TASKS:
A - In the Winter Olympics article, which rule of the IOC charter forbids political propaganda at Olympic venues?
B - Please update the Winter Olympics article from "Yang said Tuesday" to "on social media.", swapping "prison" for "jail".
C - Write what follows the last sentence of the Winter Olympics article.

SOURCE PASSAGE:
.....

China warns foreign athletes against speaking out on politics at Winter Olympics
A member of China's Olympics organizing committee warned that foreign athletes may face punishment for speech that violates Chinese law at the 2022 Winter Games, spotlighting concerns about the country's restrictions on political expression.
“Any expression that is in line with the Olympic spirit I'm sure will be protected,” Yang Shu, deputy director general of international relations for the Beijing Organizing Committee, said in a news conference Tuesday. “Any behaviour or speech that is against the Olympic spirit, especially against the Chinese laws and regulations, are also subject to certain punishment.”
In broad strokes, China's stance falls in line with the International Olympic Committee's established rule against political protest at the Games. The IOC also announced before last year's Summer Games in Tokyo that athletes who staged protests there would be punished.
But China's formulation of its rule appeared to be a shade stricter than the IOC's, raising questions about how Beijing plans to interpret and enforce it. Rule 50 of the IOC charter forbids “demonstration or political, religious or racial propaganda” at Olympic venues.
Yang said Tuesday that “speech” could be subject to punishment and cited Chinese law, which is far more restrictive than many countries.
In China, critics of the government have routinely been sentenced to prison for staging political protests, or for comments they made on social media.

.....

DATA UNDER STUDY:

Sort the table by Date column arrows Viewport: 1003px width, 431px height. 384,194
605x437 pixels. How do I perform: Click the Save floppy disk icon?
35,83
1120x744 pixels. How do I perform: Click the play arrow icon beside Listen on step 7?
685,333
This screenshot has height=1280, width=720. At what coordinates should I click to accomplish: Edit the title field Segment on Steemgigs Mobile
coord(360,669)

.....

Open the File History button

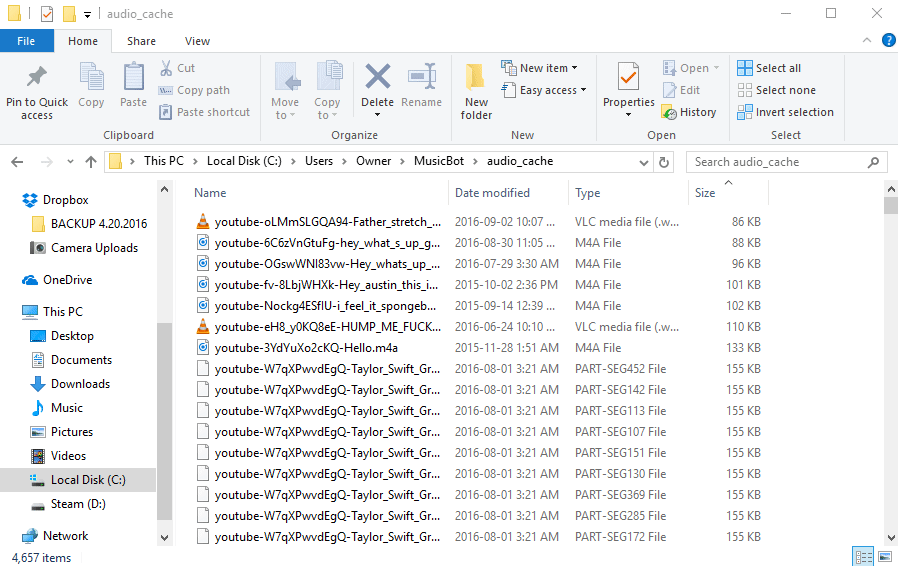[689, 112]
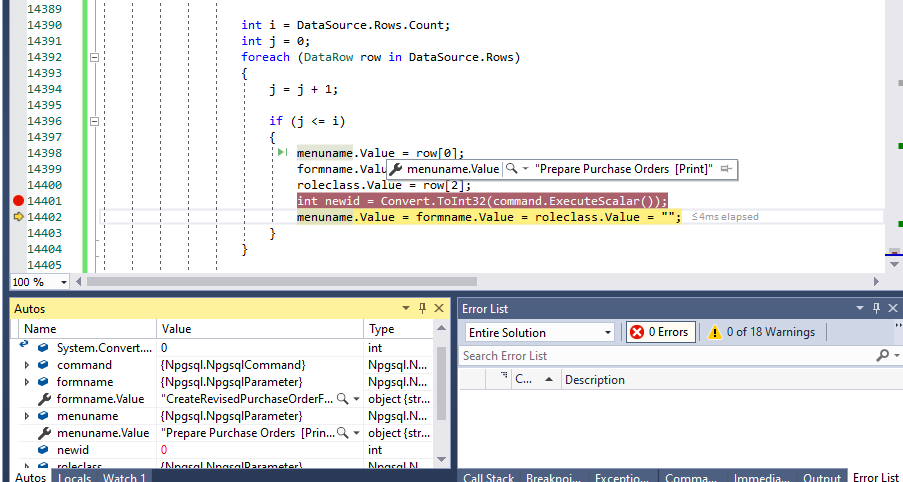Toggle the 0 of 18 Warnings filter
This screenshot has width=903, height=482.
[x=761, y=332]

.....

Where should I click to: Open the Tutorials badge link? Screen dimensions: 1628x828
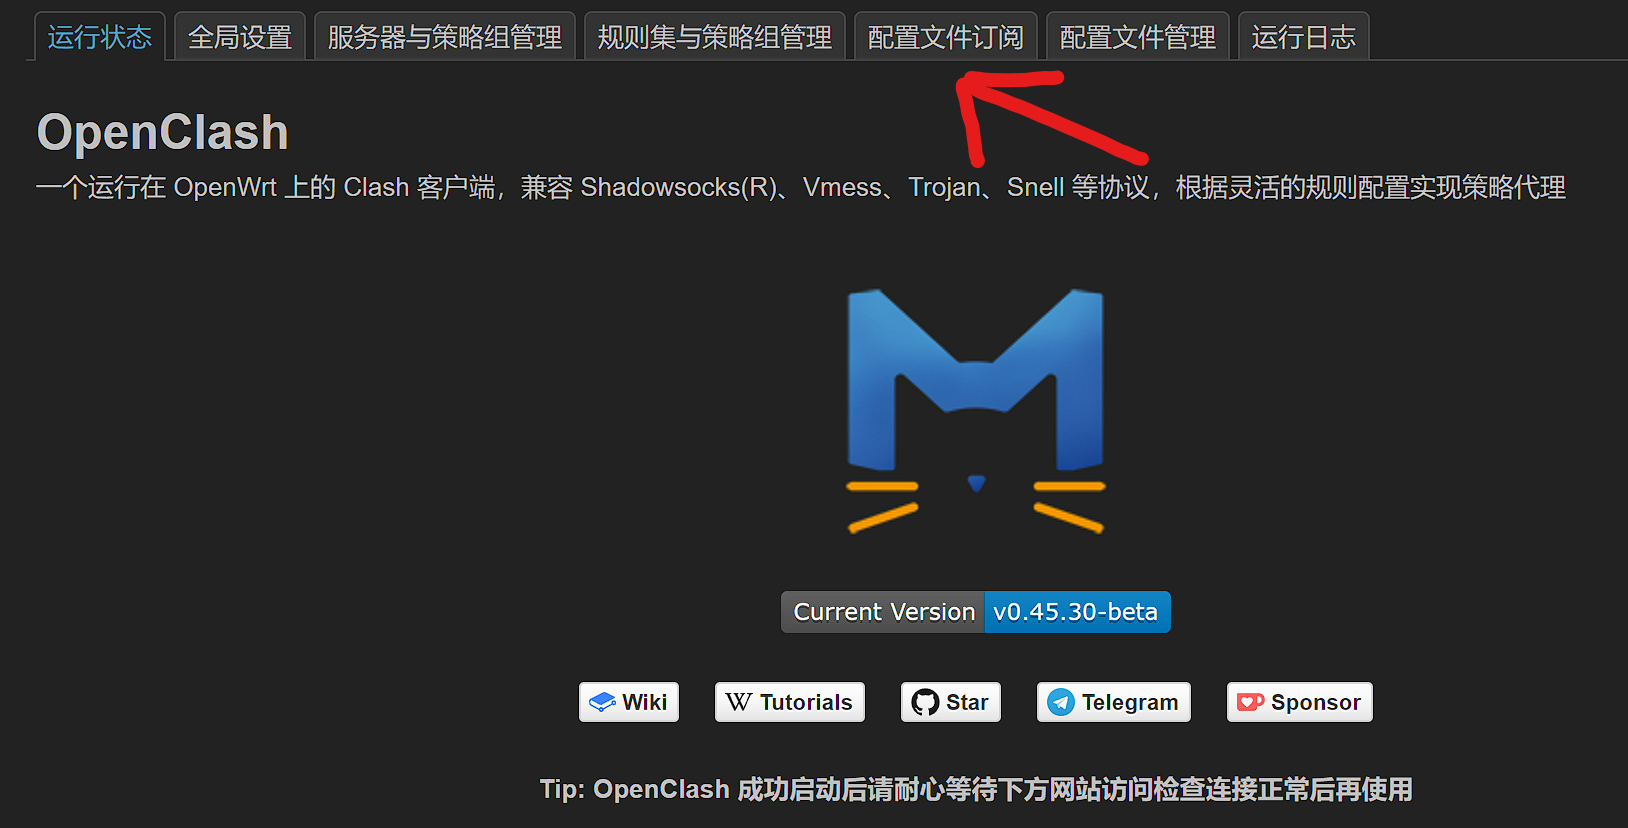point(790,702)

.....

EXPECTED RESULTS:
A - Rule 50

B -
Yang said Tuesday that “speech” could be subject to punishment and cited Chinese law, which is far more restrictive than many countries.
In China, critics of the government have routinely been sentenced to jail for staging political protests, or for comments they made on social media.

C -
Athletes' freedom of speech in China has also become a flash point, after Chinese tennis player Peng Shuai made explosive allegations against China's former vice premier Zhang Gaoli in November, saying he coerced her into sex.
Peng disappeared from public view, prompting international expressions of concern for her safety.
The Canadian cybersecurity research group Citizen Lab reported Tuesday the health-tracking smartphone app that Olympics attendees are required to download has security flaws that made users' personal data vulnerable. The app's code included a list of political keywords and a feature that allows users to report “politically sensitive” content, Citizen Lab's report said.
A representative of the Beijing Organizing Committee said Tuesday they were not aware of the political keyword list and would look into the matter.
China's Foreign Ministry also fielded questions about reports that the United States and other countries have advised athletes to take “burner phones” to Beijing to avoid surveillance.
Ministry spokesman Zhao Lijian dismissed the concerns, saying those countries “who are guilty of the charge themselves are accusing the innocent party without any evidence.”